I’m thrilled to report that, even after a year (which felt like a lifetime), the industry didn’t miss a beat. Booths were busy. Beautiful and eye-catching new merchandise was on display. And most encouraging of all, orders were being written. I felt a huge sense of relief and optimism. Everyone had their individual war stories to tell about how they navigated lockdowns, supply chain issues and curbside pickups. They explained how they pivoted in the new normal and just tried to survive. Indeed, the pandemic has been the ultimate test of survival.

Adapting to change is non-negotiable, and resiliency is critical for business success. In this issue, we highlight several such stories of resilience and adaptation. Kids retail veteran Chris Connelly talks (p. 14) about her grand opening of Tutti in Greenvale, NY, and how she’s meeting the needs of an increased customer base; the Long Island suburb has been thriving due, in part, to the pandemic. Remote working and schooling redefined how and when customers shop as well as what they are buying.
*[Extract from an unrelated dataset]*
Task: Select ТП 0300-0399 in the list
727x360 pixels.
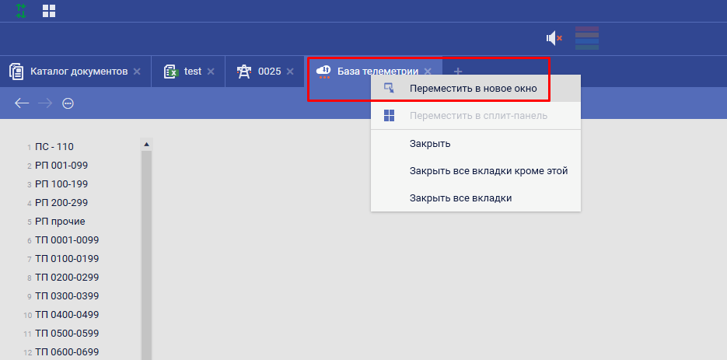Action: (67, 296)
This shift presents an enormous opportunity for children’s wear retailers nationwide.

Similarly, Linda Trieu of Three Hearts tells her story (p. 12) of how her Houston-based pacifier clips, teething and toy company grew from  an Etsy startup to approximately 1,500 stores nationwide—in just five years; her tale is another testament to resiliency and adaptation. In addition to a steady stream of fresh and innovative products, Trieu attributes much of the company’s growth to the retail partnerships she has formed along her amazing journey. Rather than a cookie cutter approach, Trieu tailors each relationship to the specific needs and wants of each retailer—an adaptation process that she says will continue no matter how big the company gets.
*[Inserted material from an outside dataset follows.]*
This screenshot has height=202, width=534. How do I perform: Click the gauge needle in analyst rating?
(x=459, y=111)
Speaking of success stories, we’re looking forward to our annual Earnie Awards—this time co-hosting the event with KidsWorld in Dallas (August 24). For nearly 50 years, the Earnie’s has been our industry’s esteemed awards event and now, for the first time, we’re taking the celebration from our Big Apple roots to the Big D. We look forward to recognizing excellence in design and retail for 2021, Texas style. It’ll be big and bold—like the best of the best our industry has to offer. I also look forward to us gathering again at Playtime and KidShow in New York this month. In that regard, some things never change—and that’s a good thing. I’ll see you soon.